Inverting Image Colors Before OCR

Anyone know of a way to invert the colors of a screenshot image before sending it to OCR? The Tesseract OCR is only trained on dark text on a light background and performs pretty horribly when it is light text on a dark background.

2 Likes

@Ryan_P, Did you find the solution?

About controlling Preview via Applescript: Help: Change the Color of the Selected Object in Preview

I also have this same question and problem. It's a serious limitation of the OCR feature for automation purposes.

I am wondering if anyone got any further with this? I.e. Automating the Inversion of Captured Images prior to applying OCR?

Currently applying OCR via Keyboard Maestro to this image:

image

Returns: "21/"or "paw" "Pv" i.e. different and wrong every time.

Applying OCR to the same image, inverted:

image

returns the answer "217" consistantly.

I am wondering if there is any Script that could be called by Keyboard Maestro to invert a captured image before applying the OCR?

It's exactly the same question asked at the head of this thread but so far no answers other than manually inverting the image each time.

(I've tried searching for AppleScripts that might do this and could be incorporated into Keyboard Maestro but again no luck so far.)

Hi Zabobon

If you have Imagemagick installed it can be done with this macro.

OCR inverted screenshot Macro (v9.2)

OCR inverted screenshot.kmmacros (2.3 KB)

2 Likes

Thanks @JimmyHartington - I looked for Imagemagick but the installation of it seemed a bit scary for me as I wouldn't know what I was doing following the installation steps...

But maybe your approach can work with other Apps. Ideally making use of Preview. Keyboard Maestro has some image manipulation built-in but not inverting.

For installation of commandline tools I use the package manager Homebrew.
So first install homebrew from this link: http://brew.sh
Then run the command brew install imagemagick in terminal.

1 Like

I found on my system Automator has the ability to invert colors of an image with a Quartz filter.

So in the macro below I use the attached Automator workflow to invert the colors of the image which is screenshot.

Automator invert colors.workflow.zip (33.3 KB)

OCR inverted screenshot Automator Macro (v9.2)

OCR inverted screenshot Automator.kmmacros (2.5 KB)

3 Likes

Wow! Perfect! Thank you so much @JimmyHartington

This works without any new software having to be installed!

After downloading your Macro and Automator Workflow I unzipped the Automator invert colors.workflow.zip and put the .workflow file with my other Automator Workflows in a folder in Dropbox. Then I pointed Keyboard Maestro to that Automator file in the second of your Macro's Actions.

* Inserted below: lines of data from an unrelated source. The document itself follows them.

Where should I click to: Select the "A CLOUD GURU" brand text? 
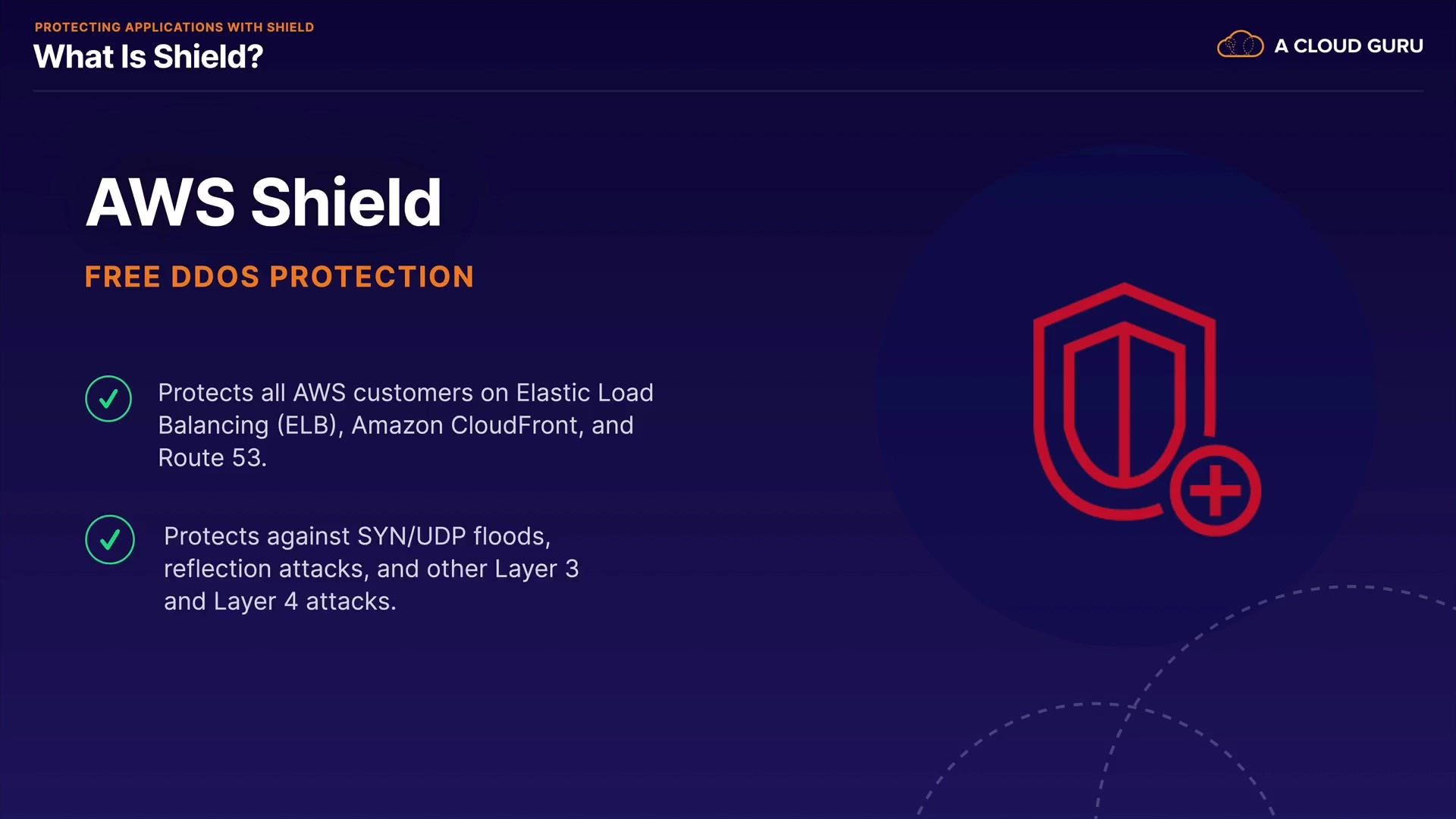(x=1348, y=46)
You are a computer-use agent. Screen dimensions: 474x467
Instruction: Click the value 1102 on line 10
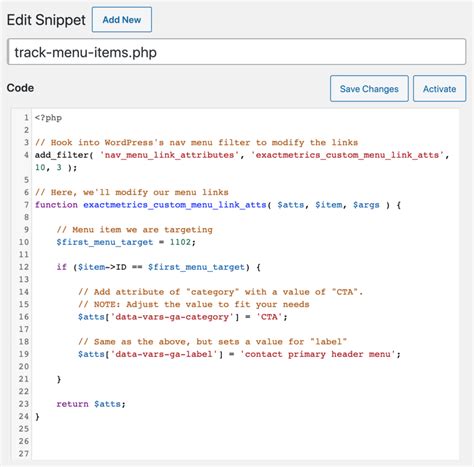click(x=180, y=242)
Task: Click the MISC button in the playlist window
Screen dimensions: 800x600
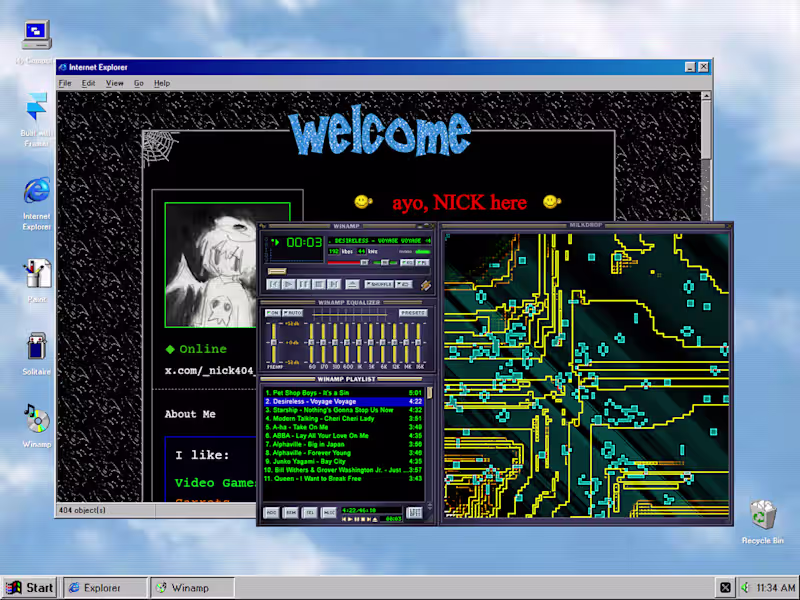Action: [329, 513]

Thanks again - I'd say this Solves the question that @Ryan_P started this thread with. :grinning:

1 Like

This has been working reasonably well for me, with appropriate customizations for where I want the temp file and the automated workflow to be saved.

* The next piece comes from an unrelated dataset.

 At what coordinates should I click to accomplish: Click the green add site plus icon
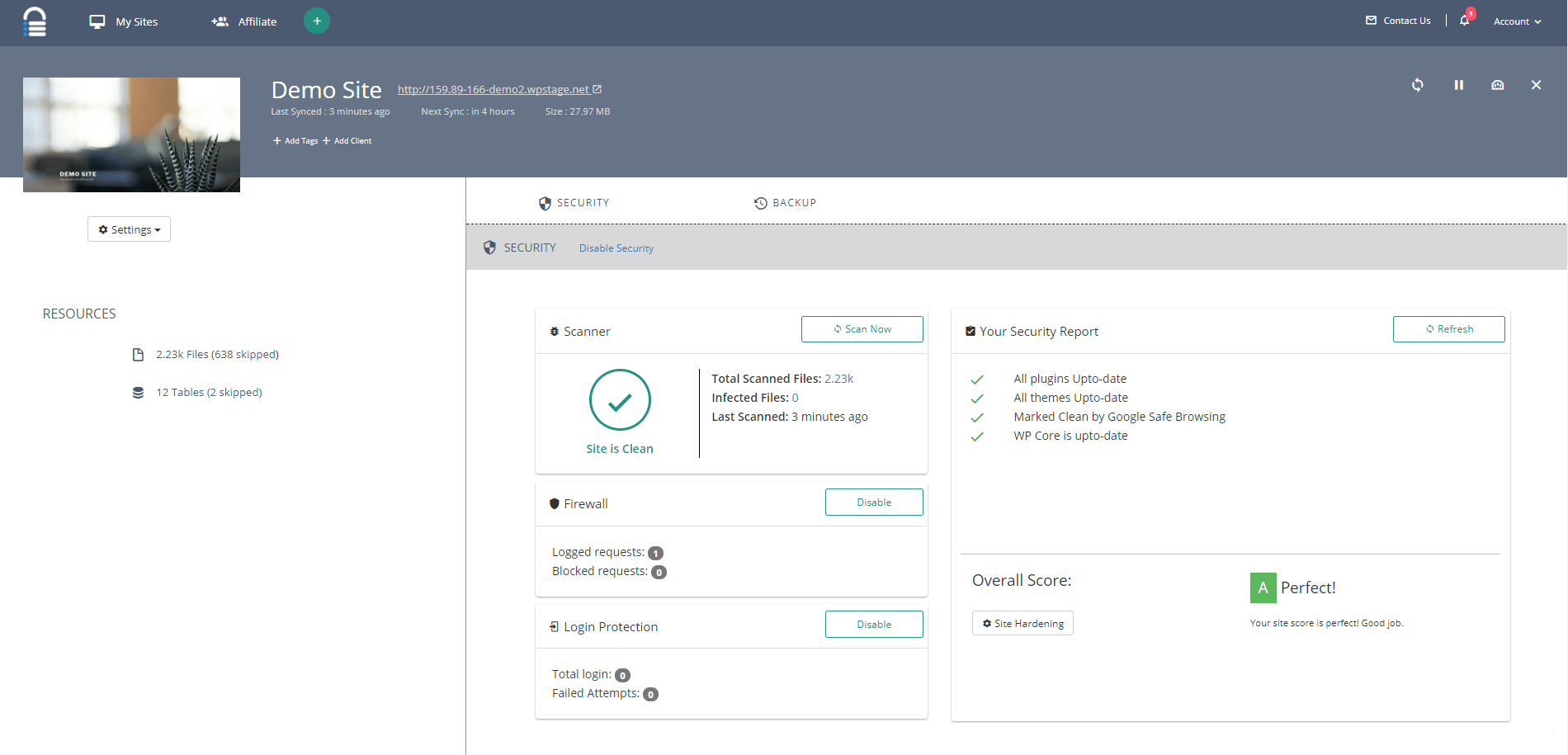tap(317, 21)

However, it glitches aesthetically for me. Reading dark on light text can be nearly a 1-action macro, reading the image from the clipboard and writing the text to the clipboard.

Does anyone know of any way to apply that quartz filter to the clipboard instead of a temp file?

Hi @August - since I posted the post above yours, I've stopped using this method and now use Keyboard Maestro in combination with Monterey's amazing OCR capabilities. Of course you have to have Monterey to have it work.

I've found it can not only deal with light letters on dark but can extract text from pretty much any image - like a Google Map. It even deals with strange gothic fonts and handwriting.

This:

image

Gets this:

INTRODUCING
Cambridge
DECORATIVE, BOLD AND STRONG
GOTHIC FONT

And this:

image

Still gives this:

INTRODUCING
Cambridge
DECORATIVE, BOLD AND STRONG
GOTHIC FONT

Here is a link to how I implement it. There are other methods posted on the Forum.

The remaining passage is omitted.